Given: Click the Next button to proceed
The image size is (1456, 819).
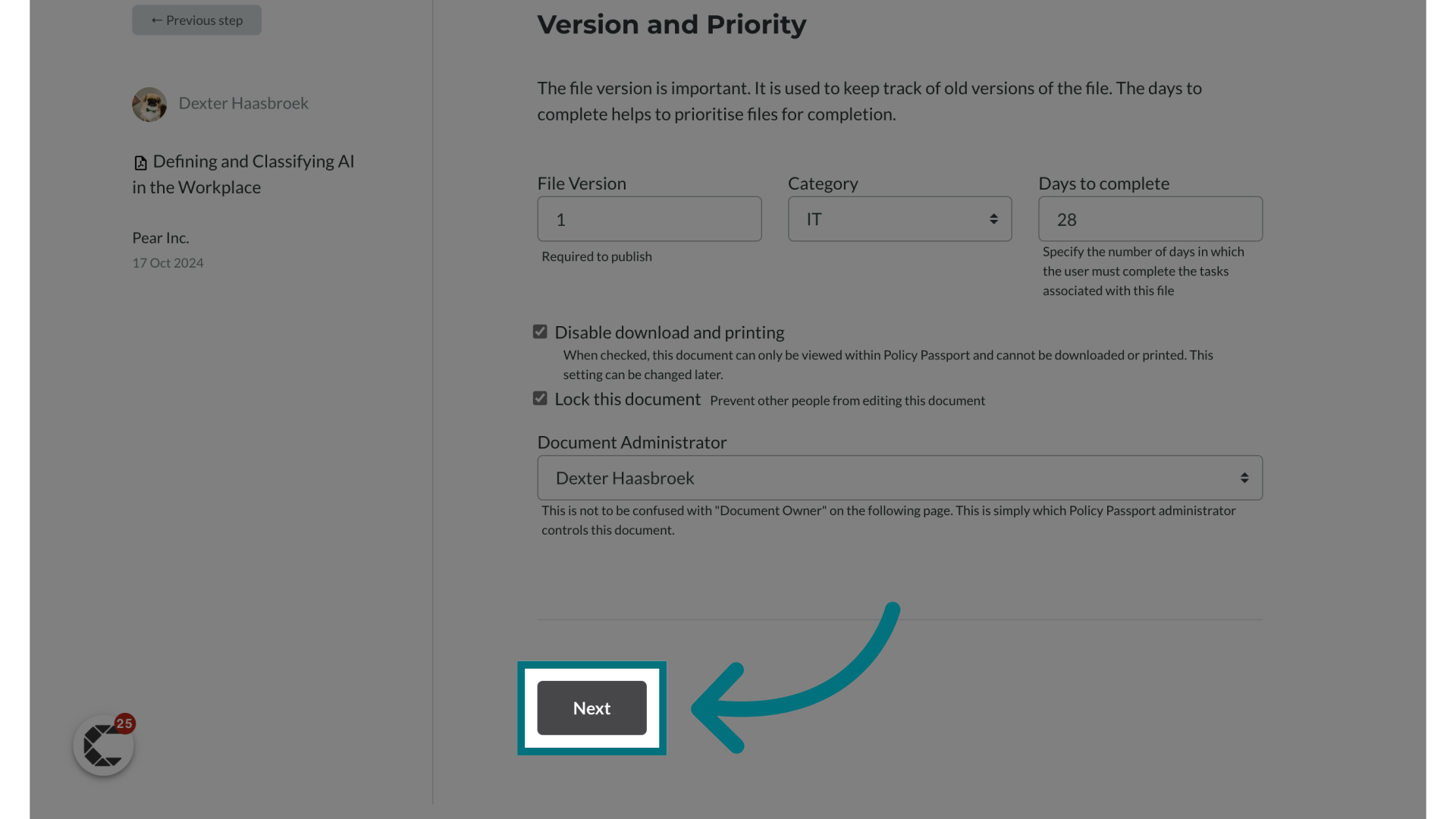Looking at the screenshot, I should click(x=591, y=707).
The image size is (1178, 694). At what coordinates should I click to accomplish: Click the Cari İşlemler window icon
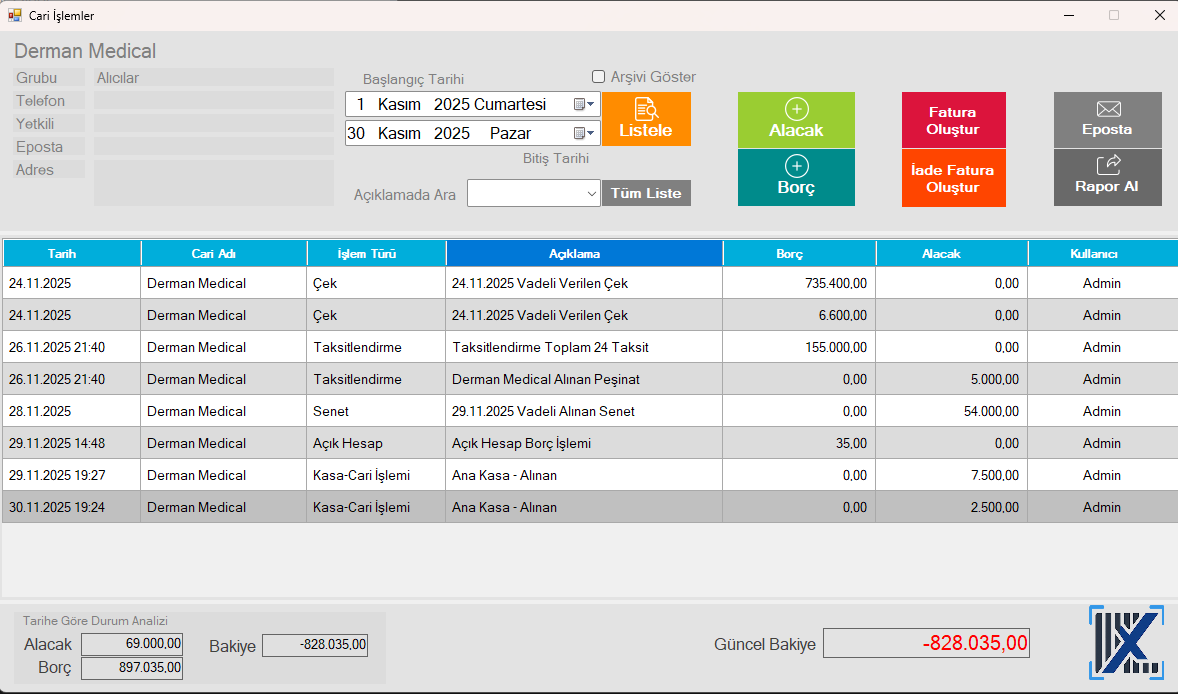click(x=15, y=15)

--------

§ Required work:
An exact copy of every entry above is required, without the pictures.

§ Expected answer:
Given: Click the Next button to proceed
The image size is (1456, 819).
Looking at the screenshot, I should click(x=591, y=707).
The image size is (1178, 694). At what coordinates should I click to accomplish: Click the Cari İşlemler window icon
click(x=15, y=15)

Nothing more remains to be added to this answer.